Sunday, February 6, 2011

Day 11

My Peruvian guardian angel called this morning and asked if she could come over to clean and cook. I was sleeping in and really wanted to stay in bed until I needed to leave to pick up the boy, but told her to come over. While ostensibly doing the crossword puzzle in bed, I did go back to sleep while she worked in the other part of the apartment.

The funny thing is that I generally force myself to get out of bed and do something productive when she's here because she works so hard and I don't want her to think I'm lazy. But I just couldn't do it yesterday. I don't seem to have the same desire to use brute force to manage my life. At the last possible moment, I collected the dry cleaning, wrote her a check and headed out to pick up the car, which was parked near my office.

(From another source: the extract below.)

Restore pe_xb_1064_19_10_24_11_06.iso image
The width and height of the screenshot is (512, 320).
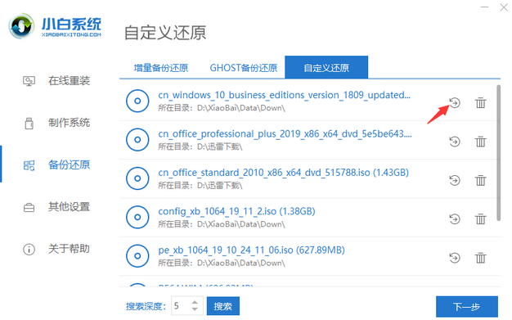click(455, 258)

We ran into friends at the dry cleaners and had lunch together, then we took off to run our errands and then back home. The boy wanted to play Monopoly but I managed to dissuade him and I went back to bed. I really thought by now that I wouldn't be spending chunks of the weekend in bed, but there it is. The Lexapro still has some work to do.

Day 10

I forgot to take the Lexapro this morning! I gave my son his chewable multivitamin but neglected my own. There was a lot of multitasking going on. Lunch made while teeth being brushed, that sort of thing.

It was overall a pretty good day, however. I was slightly more focused at work, taking care of a number of small tasks that I've been avoiding. After work, I headed home, took the Lexapro and had a quiet evening of television and a few beers.

Friday, February 4, 2011

Day 9

At last, an improvement.

In my physical condition, at least. I woke up after 10 hours sleep feeling almost back to normal. And as I walked home from work, there was actually a spring in my step. Of course, I was still quite unproductive in the office and might as well have taken the whole week off, but my body had turned a corner.

I'm concerned about my lingering lack of focus at work. I'm coasting, doing the bare minimum. This is not who I am, and it bothers me. I've always been a perfectionist which means I'm also a procrastinator, since I let the perfect be the enemy of the good, but it's been getting worse the past couple of years and it's certainly not getting better on the Lexapro as such. A perma-grin and more tolerance for my mother's nonsense are not enough to claim success.

While work is problematic, there was an interesting development today in my personal life, which I thought I handled well. Almost 7 years ago, I had a brief affair with a married man. I was terribly attracted to him. But we weren't right together and I wanted something better and I broke up with him. He brought two dozen roses to our break up date.

Since then, we had remained friends until a misunderstanding escalated into an unfortunately incident and he unfriended me on Facebook. He had invited me to a dinner with his colleagues from his law school and said there was someone in particular he thought I would enjoy meeting. I thought that meant he was trying to set me up. It didn't, the guy was married. So I accused my friend of being selfish and possessive and that was the last we spoke.

This morning there were roses outside my door with a dinner invitation and a note saying he misses me. I knew he'd separated over the summer and had wondered why he hadn't been in touch, and now he was. On my way to work, I noticed he'd sent me a friend request. And while at work, I received a text wondering if 18 roses don't garner at least a text in response. So I replied that I was planning to send an email, which I was.

The email was direct, clear and he wrote back thanking me for setting the perfect tone. I know he still wants to get in my pants, but I'm quite pleased with my assertive, non-flirty volley. I just hope the Lexapro kicks in enough over the next month to help me stand up to the flattery and persuasion that will certainly be lobbied at me during dinner.

Thursday, February 3, 2011

Days 7 & 8

A day late and a dollar short.

I was very under the weather the past two days. I could have stayed in bed and slept for 48 hours. But I pulled myself together enough to get the boy to school on time and myself to work. It's not quite clear what was wrong with me. Certainly the UTI was taking some toll, though I had a host of other weird symptoms, including a raging headache (possibly due to caffeine withdrawal as tea is a bladder irritant), chest tightness, body aches and the inability to hold still (my legs were constantly moving).

Saw my therapist on day 7 and we discussed possible effects of the Lexapro. Besides being able to handle the birthday party, I also had a conversation with my mother the other night during which she said a number of things that would normally irritate me, but that didn't seem to bother me too much. She also said that I appeared to be smiling more during the session, but I chalked that up to the weird perma-grin situation that I think is connected to the clenched teeth situation. I certainly didn't feel smiley.

But, I made a conscious decision to accept an automatonic existence if it meant less anxiety and less self-doubt in my life. I guess I shouldn't complain if it comes with a perma-grin.